[Pixel coordinate grounding data]
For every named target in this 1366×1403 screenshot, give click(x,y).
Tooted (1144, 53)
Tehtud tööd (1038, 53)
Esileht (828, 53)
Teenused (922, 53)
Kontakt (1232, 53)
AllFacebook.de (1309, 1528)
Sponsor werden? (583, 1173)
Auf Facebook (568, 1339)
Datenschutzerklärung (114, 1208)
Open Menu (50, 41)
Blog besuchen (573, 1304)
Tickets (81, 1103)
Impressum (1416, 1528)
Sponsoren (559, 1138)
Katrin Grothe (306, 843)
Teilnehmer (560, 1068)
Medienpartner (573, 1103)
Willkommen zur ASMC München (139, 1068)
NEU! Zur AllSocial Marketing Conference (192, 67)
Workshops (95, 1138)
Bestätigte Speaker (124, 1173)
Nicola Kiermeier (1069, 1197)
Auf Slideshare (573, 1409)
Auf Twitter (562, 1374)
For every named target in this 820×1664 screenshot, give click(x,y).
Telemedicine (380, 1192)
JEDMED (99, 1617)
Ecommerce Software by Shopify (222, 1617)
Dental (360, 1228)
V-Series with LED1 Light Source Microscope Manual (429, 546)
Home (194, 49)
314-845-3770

**ABOUT THIS TASK**
Keep every word the same and copy out all of the entries.

**TASK RESPONSE**
For every named target in this 1366×1403 screenshot, give click(x,y).
Tooted (1144, 53)
Tehtud tööd (1038, 53)
Esileht (828, 53)
Teenused (922, 53)
Kontakt (1232, 53)
AllFacebook.de (1309, 1528)
Sponsor werden? (583, 1173)
Auf Facebook (568, 1339)
Datenschutzerklärung (114, 1208)
Open Menu (50, 41)
Blog besuchen (573, 1304)
Tickets (81, 1103)
Impressum (1416, 1528)
Sponsoren (559, 1138)
Katrin Grothe (306, 843)
Teilnehmer (560, 1068)
Medienpartner (573, 1103)
Willkommen zur ASMC München (139, 1068)
NEU! Zur AllSocial Marketing Conference (192, 67)
Workshops (95, 1138)
Bestätigte Speaker (124, 1173)
Nicola Kiermeier (1069, 1197)
Auf Slideshare (573, 1409)
Auf Twitter (562, 1374)
For every named target in this 820×1664 screenshot, give click(x,y).
Telemedicine (380, 1192)
JEDMED (99, 1617)
Ecommerce Software by Shopify (222, 1617)
Dental (360, 1228)
V-Series with LED1 Light Source Microscope Manual (429, 546)
Home (194, 49)
314-845-3770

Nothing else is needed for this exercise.